Simple syrup is simply the disaccharide sucrose dissolved in water. Sucrose is one fructose with one glucose. One measure sucrose to one of water, the standard apparently in American bars, it can dissolve at room temperature with no agitation if such was your preference. Heating the mixture speeds up the process, allows a higher sugar to water ratio, and breaks some little bit of the sucrose into its component parts, fructose and glucose in equal amounts, as does adding acid. Breaking it apart makes it taste a bit sweeter too. That breaking it down into single saccharides is the “inverted sugar” bit which tends to crystalize less. The 50% of it being fructose makes it taste sweeter too as fructose tastes sweeter than glucose does.
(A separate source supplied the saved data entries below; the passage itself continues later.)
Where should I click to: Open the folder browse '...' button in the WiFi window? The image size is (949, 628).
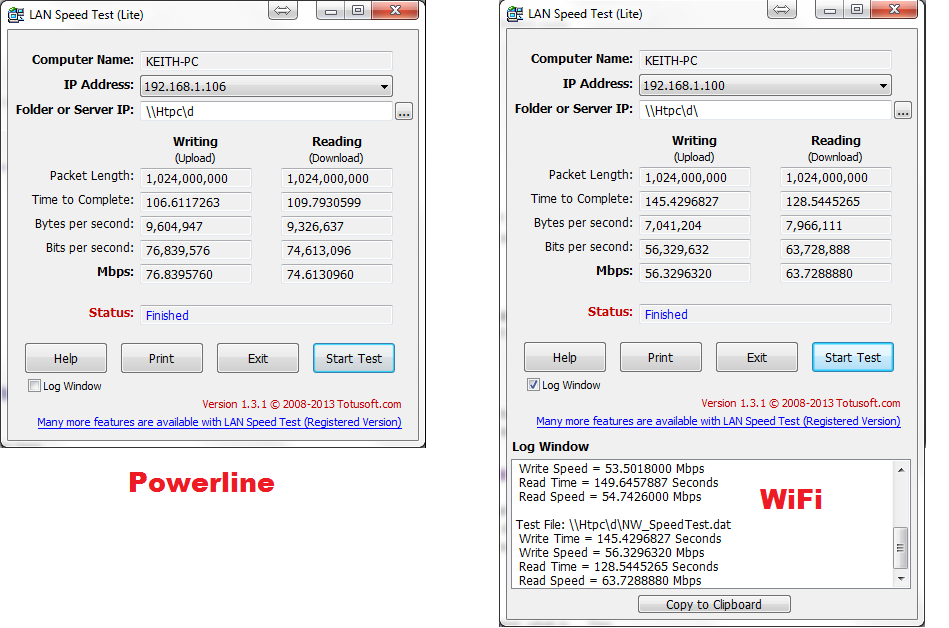point(902,111)
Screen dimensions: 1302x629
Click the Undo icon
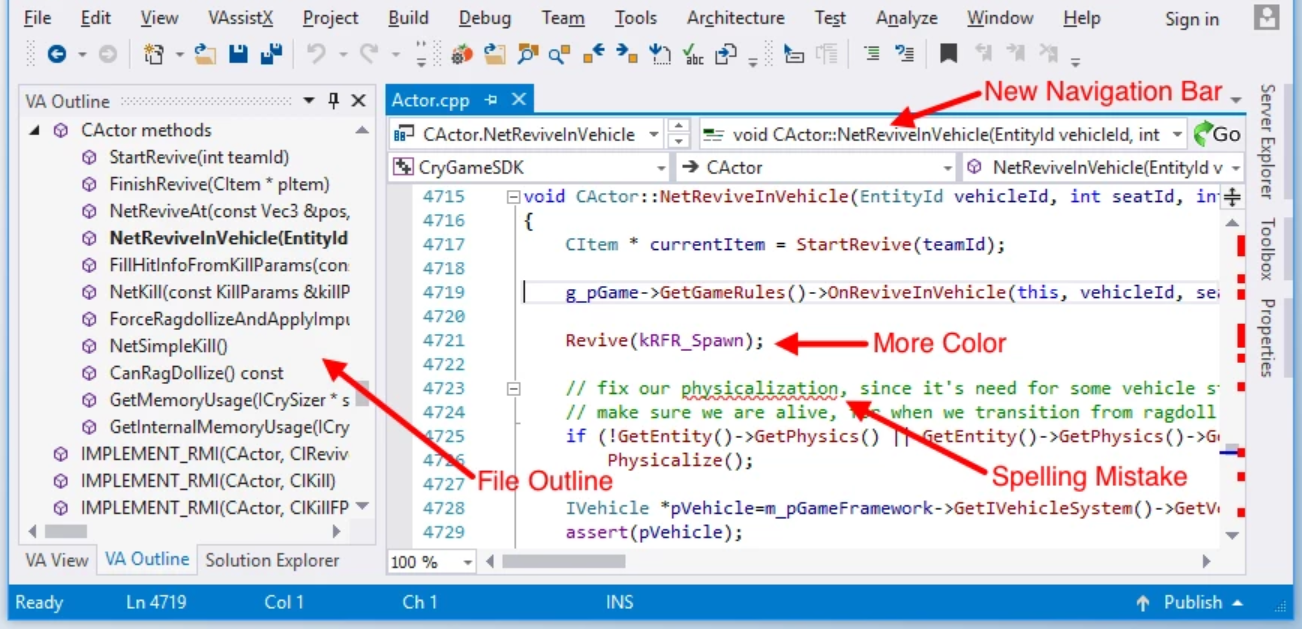319,52
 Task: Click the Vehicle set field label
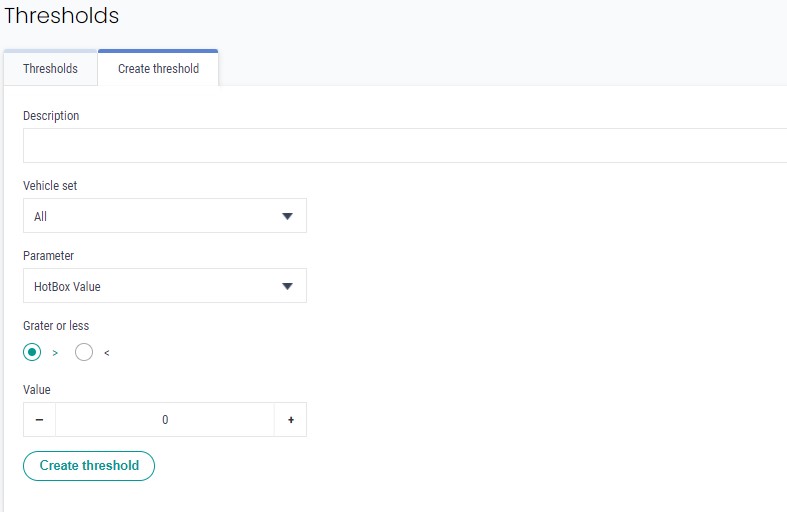point(50,186)
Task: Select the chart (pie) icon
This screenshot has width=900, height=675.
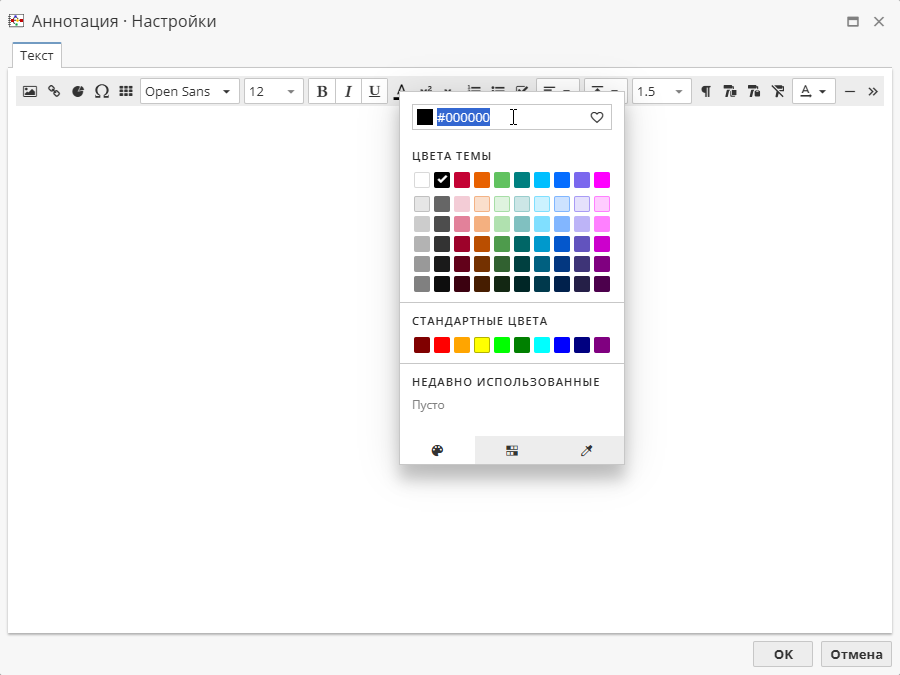Action: pos(78,91)
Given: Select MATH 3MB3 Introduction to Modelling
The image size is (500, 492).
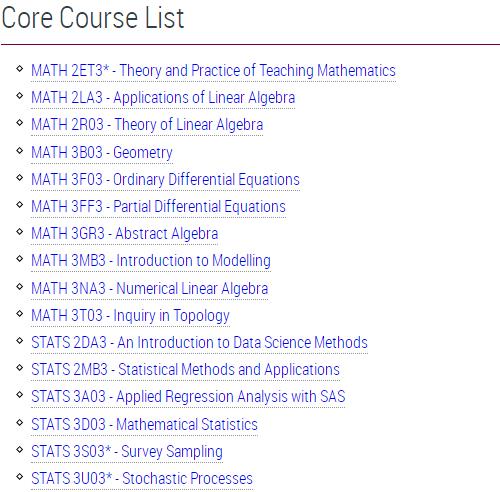Looking at the screenshot, I should (x=151, y=261).
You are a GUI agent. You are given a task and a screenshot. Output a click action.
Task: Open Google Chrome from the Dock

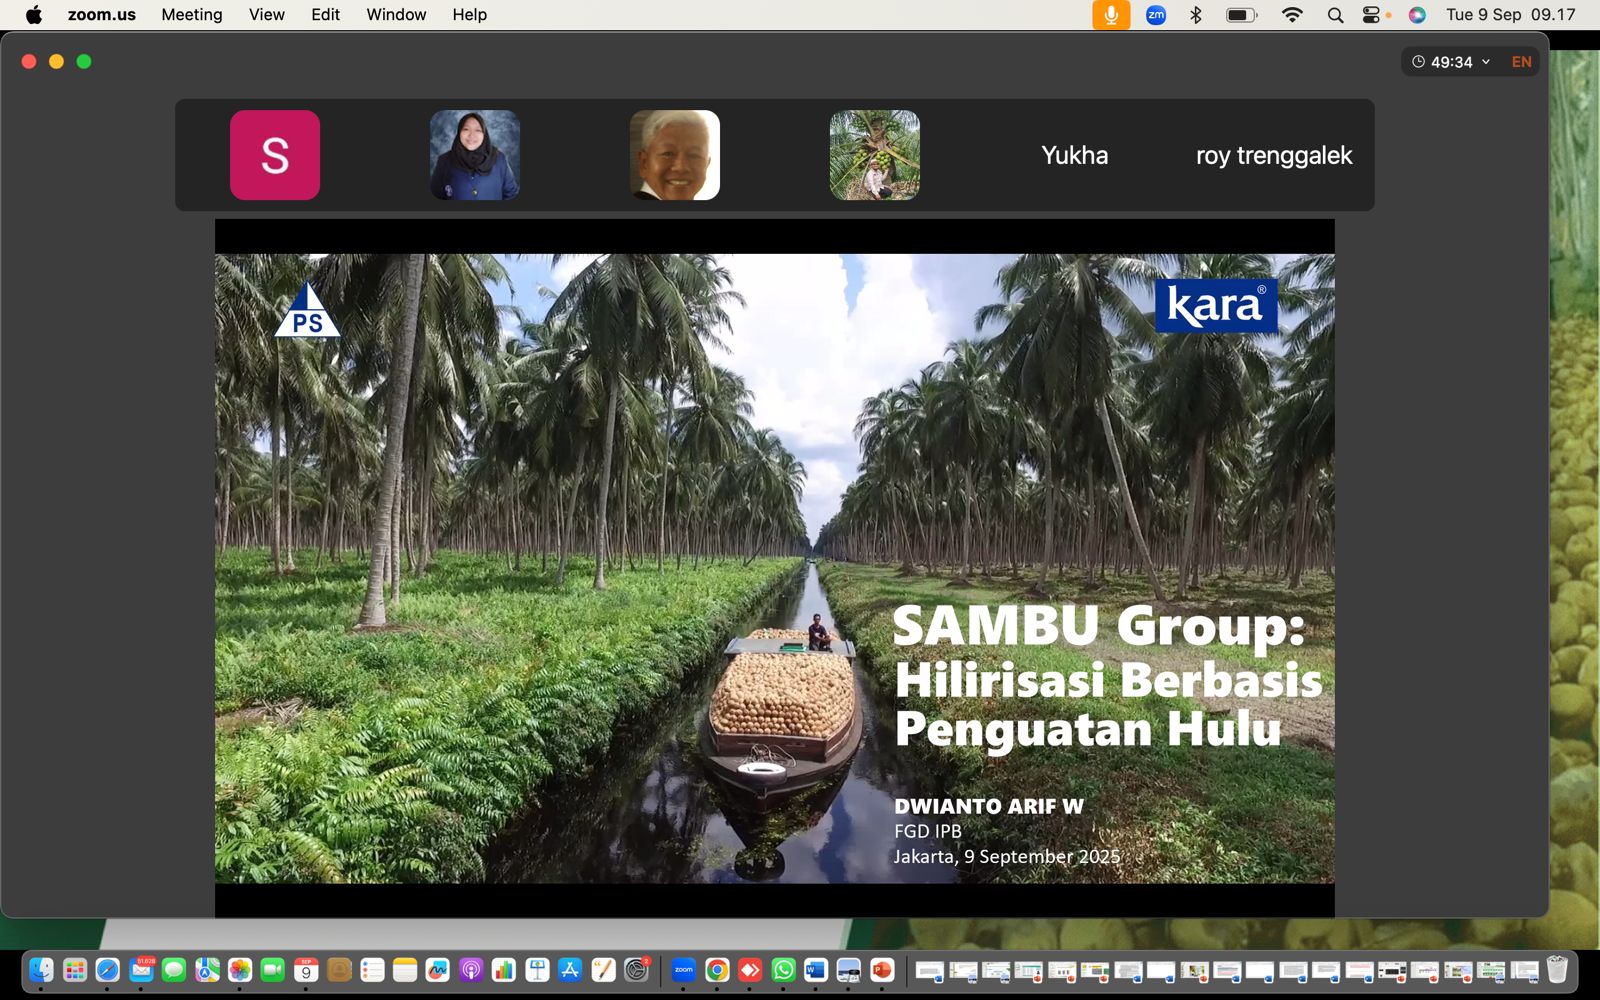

Light Karo corn syrup has lots of the monosaccharide glucose, hence it is also an inverted sugar, and has little water in it. That lack of water is way it does not get moldly as fast as simple syrup does. High fructose corn syrup (HFCS) is corn syrup treated in ways to convert some glucose to fructose up to a similar ratio as table sugar contains, so as sweet. Light Karo has hardly any fructose to speak of. That which is not monosaccharide glucose is mostly the disaccharide of two glucoses together (maltose) and much smaller bits of the three glucoses together trisaccharide maltotriose. The water content is typically under 25%.

So besides the wee bit of vanilla flavoring the differences are that one to one simple syrup is more water, more disaccharides, and more fructose, while light Karo is less water, more monosaccharide glucose, and less fructose. It’s a bit more sugar per unit volume than a two to one simple syrup with less fructose.

No, your tastebuds wouldn’t know the difference.

A question -

Anything wrong in anyone’s mind with superfine sugar? It keeps forever for the occasional user and dissolves well. Use half as much by volume as simple syrup mixing it with some small amount of one ingredient first (a juice if one is included) if one has any worry about it not fully dissolving.